As the House of review, the Legislative Council is an important cog in the parliamentary process, which ensures legislation is subject to an appropriate level of oversight and scrutiny before it becomes law.
Mr McGowan seems to think the role of the Upper House is to simply rubber-stamp decisions of the Lower House. This shows his disregard for the importance of robust debate and in-depth consideration of legislation to deliver the best possible democratic outcomes.
On March 11, the people of WA made a deliberate decision to elect the Upper House it has elected and it is now up to the Premier to work with the outcome and the hand he has been dealt.

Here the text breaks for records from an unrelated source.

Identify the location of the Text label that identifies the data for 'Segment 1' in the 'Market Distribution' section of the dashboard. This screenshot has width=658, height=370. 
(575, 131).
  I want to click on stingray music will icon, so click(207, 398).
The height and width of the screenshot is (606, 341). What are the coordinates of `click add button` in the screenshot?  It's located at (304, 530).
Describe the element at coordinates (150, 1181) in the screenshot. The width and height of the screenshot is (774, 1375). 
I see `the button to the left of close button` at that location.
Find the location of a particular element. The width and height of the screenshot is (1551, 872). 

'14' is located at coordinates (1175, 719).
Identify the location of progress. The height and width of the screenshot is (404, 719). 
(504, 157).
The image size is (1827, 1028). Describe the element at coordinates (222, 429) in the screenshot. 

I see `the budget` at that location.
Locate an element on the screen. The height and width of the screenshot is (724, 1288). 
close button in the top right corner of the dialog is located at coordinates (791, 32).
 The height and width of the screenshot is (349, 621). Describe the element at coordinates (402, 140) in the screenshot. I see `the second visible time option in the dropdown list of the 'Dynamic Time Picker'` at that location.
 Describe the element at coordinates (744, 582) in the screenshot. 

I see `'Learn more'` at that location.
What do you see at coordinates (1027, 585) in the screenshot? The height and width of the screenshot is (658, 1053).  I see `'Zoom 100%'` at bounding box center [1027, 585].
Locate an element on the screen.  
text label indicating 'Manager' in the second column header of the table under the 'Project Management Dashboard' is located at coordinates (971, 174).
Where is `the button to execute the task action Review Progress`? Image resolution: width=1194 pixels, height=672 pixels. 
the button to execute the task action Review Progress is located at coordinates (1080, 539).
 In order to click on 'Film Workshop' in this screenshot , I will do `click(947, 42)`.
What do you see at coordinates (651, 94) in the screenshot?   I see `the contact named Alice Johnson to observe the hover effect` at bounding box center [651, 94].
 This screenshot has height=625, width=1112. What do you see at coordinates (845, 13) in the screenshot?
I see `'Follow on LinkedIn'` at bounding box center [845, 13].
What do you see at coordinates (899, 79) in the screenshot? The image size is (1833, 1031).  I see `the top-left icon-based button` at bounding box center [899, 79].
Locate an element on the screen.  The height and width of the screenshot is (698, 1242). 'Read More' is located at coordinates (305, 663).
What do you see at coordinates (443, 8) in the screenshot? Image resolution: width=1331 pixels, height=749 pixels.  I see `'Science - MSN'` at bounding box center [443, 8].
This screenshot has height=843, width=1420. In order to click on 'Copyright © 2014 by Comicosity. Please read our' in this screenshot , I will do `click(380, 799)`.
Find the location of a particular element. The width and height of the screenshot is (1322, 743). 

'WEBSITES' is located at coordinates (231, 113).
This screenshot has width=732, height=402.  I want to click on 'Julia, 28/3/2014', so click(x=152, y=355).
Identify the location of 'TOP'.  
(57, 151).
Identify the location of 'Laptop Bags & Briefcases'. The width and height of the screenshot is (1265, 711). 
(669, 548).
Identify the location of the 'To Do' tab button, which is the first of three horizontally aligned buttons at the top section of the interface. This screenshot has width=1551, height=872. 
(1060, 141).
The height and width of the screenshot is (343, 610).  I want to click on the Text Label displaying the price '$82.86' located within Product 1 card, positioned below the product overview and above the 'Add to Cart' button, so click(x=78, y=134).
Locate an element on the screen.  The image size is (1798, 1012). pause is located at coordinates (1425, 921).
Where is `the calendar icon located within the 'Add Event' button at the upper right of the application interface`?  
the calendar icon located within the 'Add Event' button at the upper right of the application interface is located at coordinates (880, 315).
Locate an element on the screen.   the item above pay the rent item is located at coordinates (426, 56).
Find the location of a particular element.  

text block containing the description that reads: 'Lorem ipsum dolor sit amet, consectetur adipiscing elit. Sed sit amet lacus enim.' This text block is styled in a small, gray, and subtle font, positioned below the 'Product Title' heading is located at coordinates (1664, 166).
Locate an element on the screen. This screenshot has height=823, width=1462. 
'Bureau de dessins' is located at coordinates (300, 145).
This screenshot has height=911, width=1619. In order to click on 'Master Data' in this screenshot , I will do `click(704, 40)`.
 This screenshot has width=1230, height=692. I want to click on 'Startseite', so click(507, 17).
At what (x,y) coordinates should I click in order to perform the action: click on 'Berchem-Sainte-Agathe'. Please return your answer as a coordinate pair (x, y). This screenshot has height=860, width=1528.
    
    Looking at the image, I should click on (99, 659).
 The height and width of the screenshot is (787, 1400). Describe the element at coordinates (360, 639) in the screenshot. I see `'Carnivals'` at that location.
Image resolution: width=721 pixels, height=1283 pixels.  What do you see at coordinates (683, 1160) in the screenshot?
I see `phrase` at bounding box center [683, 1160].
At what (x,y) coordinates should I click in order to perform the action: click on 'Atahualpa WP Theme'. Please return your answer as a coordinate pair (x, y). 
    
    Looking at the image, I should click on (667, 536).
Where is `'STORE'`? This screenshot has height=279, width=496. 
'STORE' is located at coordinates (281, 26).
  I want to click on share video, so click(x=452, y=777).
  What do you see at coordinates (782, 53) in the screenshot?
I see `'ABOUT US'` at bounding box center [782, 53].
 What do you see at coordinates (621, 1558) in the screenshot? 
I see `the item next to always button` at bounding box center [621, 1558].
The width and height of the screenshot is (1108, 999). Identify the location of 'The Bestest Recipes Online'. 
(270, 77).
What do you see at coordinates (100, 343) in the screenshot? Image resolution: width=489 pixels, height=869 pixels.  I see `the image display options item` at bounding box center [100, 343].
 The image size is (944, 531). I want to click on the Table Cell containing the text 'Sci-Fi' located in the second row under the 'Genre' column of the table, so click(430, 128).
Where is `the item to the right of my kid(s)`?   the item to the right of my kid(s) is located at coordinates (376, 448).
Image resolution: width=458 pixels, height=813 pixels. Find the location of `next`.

At a time when everyday Australians have lost faith in the major parties, Mr McGowan has the nerve to question the democratic process that has delivered the current Parliament.
It’s clear WA’s current Upper House formation is a symptom of voter discontent with the major two and the Premier should listen because this is democracy at play. He now wants to change the way the Upper House is elected because it doesn’t suit his agenda.
The Nationals believe elected representatives should show political courage, question the party line and be free to vote in the best interests of their constituents — this does not occur within the major parties.
We know West Australians understand the power of their vote and we are therefore opposed to any changes that would diminish the voice of regional WA in State Parliament.
We remain firmly committed to ensure regional people are adequately and effectively represented.
As an independent political party, it is our right and responsibility to consider every single piece of legislation on its merits to ensure it delivers the best possible deal for our constituents.
The people of regional WA should expect us to do this to get them the best possible deal.
Instead of questioning the democratic process, I suggest the Premier get on with the business at hand.